Out of This World
Transcending the Terrestrial in Contemporary Art
June 26 – November 29, 2009
Betsy Brandt
Susie Brandt
Ginger Ertz
Chris Harvey
Jennifer Maestre
David Miller
Devorah Sperber
Within this world and all around us march the familiar products of manufacture, interceded by the tenacious sprouting of life in all its variability. By entangling the stuff of industry with elements in nature, artists are often able to describe territories that are unearthly. The seven artists featured in this exhibition tap the reservoirs of our known world to create forms that we feel both acquainted with and transported by.
The fundamental usefulness of plastic dishware, pipe cleaners, pom-poms, fake flowers, spools of thread, pencils and cut cloth is playfully and beautifully subverted as these everyday items undergo a transformation.

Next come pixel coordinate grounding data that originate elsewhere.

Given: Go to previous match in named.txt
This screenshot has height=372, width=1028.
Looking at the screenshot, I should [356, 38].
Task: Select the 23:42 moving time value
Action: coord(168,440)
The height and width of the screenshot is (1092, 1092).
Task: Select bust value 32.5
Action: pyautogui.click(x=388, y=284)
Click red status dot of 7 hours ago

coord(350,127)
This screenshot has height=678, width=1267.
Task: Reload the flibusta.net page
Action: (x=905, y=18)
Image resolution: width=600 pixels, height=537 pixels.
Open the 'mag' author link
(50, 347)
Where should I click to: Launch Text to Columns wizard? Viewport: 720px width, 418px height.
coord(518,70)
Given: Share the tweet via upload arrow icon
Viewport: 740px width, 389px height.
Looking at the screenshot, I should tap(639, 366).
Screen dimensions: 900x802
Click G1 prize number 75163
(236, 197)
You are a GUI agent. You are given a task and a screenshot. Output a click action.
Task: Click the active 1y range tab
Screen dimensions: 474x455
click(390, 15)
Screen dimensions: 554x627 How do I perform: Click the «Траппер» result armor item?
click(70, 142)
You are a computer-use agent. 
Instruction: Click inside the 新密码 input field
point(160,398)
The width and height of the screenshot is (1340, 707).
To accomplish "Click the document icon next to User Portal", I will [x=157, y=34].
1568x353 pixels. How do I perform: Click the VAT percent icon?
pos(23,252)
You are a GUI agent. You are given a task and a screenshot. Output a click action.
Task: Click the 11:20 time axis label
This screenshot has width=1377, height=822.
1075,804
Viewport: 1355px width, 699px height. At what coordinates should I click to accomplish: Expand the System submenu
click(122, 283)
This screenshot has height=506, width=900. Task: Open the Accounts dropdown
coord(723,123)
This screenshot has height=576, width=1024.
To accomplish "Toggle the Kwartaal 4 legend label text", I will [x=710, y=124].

Through the artists’ alchemical manipulations, we find ourselves inhabiting a world populated by shiny, prickly, furry figures to which we can feel only remotely akin.
Through the paintings in this exhibition, we are shown domains thick with nebulous matter through which vessels move and hover. Forms both geometric and organic congregate in clusters, their linear bodies occupying some curious ecosystem.
In other works, the mundane spaces and fragments of our daily life – tree stumps, sewer grates, a staircase – are recast as wondrous blasts of color, soft and yielding in contrast to the original wood and steel. And the iconic pop culture figures of the Starship Enterprise, who truly occupy both this world and so many others, are depicted in all of their masculine importance by the meticulous placement of both chenille stems and spools of thread.
Humans have long aspired to transcend their terrestrial plane; to imagine or experience other corners of the cosmos. It is often through the humorous, reverent, quirky visions of artists that we come to travel outside the boundaries of our known world.